Problem statement
Copy exactly the lines of the data below that run from the line holding "Take a screenshot with Bandicam camera icon" through the line holding "Task: Click the release all up-arrow icon", both ends included.
====================
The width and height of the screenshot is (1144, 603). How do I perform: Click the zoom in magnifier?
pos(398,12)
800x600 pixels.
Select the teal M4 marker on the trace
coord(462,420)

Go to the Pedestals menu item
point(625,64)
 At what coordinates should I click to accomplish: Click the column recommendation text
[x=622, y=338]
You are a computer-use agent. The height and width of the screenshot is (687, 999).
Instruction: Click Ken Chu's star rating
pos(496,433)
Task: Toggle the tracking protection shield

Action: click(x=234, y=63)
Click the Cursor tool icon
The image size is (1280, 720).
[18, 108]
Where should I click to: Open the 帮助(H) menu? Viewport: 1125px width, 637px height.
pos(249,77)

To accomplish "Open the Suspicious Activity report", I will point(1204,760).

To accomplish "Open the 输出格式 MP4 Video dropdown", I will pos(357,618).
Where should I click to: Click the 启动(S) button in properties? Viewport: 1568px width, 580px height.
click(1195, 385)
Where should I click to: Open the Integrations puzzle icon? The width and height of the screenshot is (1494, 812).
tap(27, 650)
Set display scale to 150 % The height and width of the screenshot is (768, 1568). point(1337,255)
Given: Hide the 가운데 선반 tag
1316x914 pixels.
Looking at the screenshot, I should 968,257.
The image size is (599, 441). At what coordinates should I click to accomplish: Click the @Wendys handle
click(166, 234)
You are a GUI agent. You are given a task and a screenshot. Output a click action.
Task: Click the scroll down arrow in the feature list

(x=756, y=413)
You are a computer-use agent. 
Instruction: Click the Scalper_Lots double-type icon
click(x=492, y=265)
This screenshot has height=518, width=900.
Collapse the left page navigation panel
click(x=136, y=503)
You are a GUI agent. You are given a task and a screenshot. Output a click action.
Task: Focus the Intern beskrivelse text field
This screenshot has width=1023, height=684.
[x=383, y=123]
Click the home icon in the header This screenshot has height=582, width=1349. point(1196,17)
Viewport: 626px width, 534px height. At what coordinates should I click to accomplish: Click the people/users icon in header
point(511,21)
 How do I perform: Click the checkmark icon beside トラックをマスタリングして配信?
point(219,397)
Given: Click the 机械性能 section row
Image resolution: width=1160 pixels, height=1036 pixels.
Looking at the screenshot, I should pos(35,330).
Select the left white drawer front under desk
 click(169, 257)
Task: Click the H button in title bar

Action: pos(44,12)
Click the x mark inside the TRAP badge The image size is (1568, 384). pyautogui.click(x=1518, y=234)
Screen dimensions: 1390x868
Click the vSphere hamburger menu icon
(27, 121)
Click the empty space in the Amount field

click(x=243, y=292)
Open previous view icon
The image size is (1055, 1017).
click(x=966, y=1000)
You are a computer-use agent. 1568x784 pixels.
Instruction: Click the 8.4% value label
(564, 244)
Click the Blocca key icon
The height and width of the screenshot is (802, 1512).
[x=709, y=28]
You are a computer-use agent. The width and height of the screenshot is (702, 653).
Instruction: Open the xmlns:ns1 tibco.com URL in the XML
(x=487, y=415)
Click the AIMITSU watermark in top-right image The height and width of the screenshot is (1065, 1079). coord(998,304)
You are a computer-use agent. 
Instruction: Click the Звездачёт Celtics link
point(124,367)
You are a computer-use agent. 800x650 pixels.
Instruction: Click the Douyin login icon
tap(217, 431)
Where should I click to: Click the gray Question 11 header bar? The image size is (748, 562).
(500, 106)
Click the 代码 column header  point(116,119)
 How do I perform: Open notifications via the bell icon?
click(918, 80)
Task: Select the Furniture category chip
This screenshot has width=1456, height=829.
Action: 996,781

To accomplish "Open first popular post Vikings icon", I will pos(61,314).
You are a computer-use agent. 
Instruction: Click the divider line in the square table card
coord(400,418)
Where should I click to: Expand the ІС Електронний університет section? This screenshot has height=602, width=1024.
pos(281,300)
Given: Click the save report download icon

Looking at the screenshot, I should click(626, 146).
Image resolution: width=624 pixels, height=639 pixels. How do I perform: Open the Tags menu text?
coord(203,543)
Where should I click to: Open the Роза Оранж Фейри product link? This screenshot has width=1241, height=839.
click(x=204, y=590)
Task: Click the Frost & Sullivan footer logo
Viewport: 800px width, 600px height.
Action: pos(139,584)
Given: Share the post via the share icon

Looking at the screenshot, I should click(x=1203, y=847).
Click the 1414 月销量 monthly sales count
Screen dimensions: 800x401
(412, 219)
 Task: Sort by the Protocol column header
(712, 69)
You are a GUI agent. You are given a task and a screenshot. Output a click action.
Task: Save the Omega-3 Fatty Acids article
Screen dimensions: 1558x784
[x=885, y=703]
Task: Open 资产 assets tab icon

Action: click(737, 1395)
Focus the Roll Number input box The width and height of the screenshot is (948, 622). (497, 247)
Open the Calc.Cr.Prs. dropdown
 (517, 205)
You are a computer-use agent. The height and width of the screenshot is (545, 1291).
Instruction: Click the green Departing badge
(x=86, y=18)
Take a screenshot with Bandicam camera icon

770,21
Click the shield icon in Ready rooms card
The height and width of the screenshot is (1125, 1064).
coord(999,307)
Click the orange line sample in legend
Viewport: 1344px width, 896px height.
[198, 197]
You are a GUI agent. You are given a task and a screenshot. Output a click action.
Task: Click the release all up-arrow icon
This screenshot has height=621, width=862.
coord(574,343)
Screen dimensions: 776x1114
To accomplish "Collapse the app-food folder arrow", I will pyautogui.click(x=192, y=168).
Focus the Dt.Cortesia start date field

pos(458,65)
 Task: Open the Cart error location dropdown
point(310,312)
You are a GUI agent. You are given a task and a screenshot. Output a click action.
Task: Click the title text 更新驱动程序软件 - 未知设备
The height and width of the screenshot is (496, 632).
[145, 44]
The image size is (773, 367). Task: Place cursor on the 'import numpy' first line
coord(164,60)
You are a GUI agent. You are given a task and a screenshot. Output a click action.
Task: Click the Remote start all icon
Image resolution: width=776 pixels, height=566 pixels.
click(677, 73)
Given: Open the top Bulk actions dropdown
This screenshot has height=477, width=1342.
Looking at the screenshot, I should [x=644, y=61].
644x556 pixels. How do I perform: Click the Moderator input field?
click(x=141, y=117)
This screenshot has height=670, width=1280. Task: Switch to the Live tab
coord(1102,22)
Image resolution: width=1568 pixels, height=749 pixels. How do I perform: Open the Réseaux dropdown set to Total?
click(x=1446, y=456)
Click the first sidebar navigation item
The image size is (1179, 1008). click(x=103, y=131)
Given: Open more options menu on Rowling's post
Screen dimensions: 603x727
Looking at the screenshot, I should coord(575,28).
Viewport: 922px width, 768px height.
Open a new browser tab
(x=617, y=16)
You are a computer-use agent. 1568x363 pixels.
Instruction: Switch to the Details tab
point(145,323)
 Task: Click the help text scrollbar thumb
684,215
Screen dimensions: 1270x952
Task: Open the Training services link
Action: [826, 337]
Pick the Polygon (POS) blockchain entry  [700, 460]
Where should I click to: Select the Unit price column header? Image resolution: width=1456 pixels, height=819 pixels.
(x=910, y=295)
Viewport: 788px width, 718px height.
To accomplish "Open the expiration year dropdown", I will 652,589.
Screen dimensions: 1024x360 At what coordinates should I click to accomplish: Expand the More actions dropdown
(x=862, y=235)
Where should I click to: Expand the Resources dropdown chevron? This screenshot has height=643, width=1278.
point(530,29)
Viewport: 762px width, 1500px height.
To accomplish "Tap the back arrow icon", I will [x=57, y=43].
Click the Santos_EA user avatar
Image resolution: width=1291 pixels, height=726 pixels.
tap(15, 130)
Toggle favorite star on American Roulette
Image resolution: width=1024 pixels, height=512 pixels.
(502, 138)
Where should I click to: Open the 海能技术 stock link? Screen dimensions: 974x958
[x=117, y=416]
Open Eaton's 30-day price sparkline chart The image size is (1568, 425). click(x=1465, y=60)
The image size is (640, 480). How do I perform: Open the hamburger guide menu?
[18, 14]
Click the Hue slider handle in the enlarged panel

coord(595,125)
====================
Output below
Take a screenshot with Bandicam camera icon

770,21
Click the shield icon in Ready rooms card
The height and width of the screenshot is (1125, 1064).
coord(999,307)
Click the orange line sample in legend
Viewport: 1344px width, 896px height.
[198, 197]
You are a GUI agent. You are given a task and a screenshot. Output a click action.
Task: Click the release all up-arrow icon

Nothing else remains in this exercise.